- Your task -
Read the data below line by line and copy each one with "computer" in it.

Stored items
----------

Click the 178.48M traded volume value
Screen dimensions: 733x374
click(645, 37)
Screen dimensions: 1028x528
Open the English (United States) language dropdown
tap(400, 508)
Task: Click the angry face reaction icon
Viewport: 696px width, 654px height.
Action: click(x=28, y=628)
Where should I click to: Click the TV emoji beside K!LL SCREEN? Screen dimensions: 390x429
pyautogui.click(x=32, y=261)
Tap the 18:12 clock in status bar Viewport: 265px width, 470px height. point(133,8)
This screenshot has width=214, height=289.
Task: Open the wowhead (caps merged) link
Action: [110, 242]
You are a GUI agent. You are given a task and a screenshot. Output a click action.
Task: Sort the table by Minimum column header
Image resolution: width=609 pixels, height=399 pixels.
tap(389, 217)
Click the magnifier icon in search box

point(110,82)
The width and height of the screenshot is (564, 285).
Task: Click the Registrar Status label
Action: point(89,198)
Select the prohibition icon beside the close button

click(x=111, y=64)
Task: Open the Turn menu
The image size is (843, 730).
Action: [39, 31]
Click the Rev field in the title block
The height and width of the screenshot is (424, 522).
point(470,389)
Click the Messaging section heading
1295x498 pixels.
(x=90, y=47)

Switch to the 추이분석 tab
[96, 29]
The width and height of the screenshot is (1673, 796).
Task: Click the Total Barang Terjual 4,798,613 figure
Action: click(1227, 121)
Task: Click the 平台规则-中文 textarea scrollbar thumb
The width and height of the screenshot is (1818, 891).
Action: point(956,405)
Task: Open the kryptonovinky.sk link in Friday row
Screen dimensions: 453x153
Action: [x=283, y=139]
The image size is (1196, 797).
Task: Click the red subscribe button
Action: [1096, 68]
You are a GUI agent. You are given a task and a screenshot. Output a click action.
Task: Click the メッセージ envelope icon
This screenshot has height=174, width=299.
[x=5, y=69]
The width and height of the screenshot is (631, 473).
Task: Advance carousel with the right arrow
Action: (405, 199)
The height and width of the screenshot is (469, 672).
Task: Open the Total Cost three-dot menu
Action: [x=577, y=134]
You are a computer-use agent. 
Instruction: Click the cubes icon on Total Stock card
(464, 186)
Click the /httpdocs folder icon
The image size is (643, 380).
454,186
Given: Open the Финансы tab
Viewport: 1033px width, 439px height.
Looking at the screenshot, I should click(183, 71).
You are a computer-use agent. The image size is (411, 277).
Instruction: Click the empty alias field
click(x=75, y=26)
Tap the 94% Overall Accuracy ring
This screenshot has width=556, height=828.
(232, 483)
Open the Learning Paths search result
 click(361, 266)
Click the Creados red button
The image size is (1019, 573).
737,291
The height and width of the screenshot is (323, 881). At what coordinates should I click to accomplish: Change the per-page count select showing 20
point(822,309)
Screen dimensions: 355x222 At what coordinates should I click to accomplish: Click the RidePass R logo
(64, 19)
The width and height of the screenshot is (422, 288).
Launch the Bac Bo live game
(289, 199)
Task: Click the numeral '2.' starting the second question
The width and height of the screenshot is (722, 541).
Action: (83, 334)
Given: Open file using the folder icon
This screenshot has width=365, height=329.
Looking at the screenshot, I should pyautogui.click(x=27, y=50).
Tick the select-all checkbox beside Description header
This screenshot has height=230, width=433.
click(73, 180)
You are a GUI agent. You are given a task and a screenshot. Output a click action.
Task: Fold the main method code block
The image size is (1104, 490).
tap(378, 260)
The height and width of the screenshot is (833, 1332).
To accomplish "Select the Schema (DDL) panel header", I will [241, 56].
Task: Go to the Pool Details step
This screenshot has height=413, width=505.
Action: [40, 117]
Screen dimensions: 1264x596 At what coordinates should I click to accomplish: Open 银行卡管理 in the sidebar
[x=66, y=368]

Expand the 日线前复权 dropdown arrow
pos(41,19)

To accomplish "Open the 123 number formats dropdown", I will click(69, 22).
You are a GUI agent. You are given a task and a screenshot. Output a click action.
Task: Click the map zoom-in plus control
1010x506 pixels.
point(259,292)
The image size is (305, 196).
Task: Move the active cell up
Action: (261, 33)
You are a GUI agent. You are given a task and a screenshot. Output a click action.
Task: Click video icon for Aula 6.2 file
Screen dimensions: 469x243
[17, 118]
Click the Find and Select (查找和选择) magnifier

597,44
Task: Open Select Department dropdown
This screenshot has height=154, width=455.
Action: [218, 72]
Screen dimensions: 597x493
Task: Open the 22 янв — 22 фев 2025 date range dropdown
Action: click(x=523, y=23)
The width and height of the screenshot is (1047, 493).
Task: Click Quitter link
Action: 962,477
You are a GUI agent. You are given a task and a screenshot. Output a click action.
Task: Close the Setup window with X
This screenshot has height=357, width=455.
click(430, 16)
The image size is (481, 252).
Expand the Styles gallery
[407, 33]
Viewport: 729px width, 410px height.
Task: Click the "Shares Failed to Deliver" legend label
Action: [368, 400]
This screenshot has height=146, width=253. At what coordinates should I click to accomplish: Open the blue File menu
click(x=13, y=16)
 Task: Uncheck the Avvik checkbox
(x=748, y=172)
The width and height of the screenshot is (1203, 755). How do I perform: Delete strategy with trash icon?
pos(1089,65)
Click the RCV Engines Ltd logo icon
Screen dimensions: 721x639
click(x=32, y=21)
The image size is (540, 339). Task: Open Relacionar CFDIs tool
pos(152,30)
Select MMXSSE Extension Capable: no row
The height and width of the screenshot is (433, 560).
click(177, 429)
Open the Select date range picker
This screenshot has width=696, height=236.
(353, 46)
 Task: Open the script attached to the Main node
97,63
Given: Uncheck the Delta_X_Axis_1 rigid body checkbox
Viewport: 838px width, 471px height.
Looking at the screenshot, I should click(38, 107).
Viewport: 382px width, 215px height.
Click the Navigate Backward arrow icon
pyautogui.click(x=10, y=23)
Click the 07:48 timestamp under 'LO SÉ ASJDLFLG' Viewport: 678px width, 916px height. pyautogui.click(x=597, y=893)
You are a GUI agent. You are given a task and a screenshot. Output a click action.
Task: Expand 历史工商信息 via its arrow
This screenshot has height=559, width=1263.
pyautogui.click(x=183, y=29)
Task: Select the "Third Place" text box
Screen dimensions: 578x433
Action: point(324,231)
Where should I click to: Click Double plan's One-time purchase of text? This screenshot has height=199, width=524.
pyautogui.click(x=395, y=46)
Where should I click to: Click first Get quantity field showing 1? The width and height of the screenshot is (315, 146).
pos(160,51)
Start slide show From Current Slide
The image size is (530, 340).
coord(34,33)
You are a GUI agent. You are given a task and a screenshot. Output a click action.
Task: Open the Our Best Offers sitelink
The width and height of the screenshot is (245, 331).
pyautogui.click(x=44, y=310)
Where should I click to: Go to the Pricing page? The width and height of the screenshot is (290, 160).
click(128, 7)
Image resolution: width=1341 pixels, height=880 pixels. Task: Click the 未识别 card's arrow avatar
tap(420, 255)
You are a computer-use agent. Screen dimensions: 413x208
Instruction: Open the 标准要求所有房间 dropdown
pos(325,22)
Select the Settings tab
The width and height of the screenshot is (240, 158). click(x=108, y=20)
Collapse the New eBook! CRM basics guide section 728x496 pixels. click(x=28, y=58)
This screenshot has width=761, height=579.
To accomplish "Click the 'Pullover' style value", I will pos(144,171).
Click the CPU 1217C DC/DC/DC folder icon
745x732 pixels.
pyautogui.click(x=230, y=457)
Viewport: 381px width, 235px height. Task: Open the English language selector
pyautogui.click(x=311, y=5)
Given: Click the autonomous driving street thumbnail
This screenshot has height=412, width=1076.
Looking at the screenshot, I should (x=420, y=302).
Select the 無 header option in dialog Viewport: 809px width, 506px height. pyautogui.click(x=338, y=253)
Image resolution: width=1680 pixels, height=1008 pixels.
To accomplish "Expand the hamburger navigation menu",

----------

- Solution -
You are a computer-use agent. 
You are a computer-use agent. The image size is (411, 277).
You are a computer-use agent. Screen dimensions: 413x208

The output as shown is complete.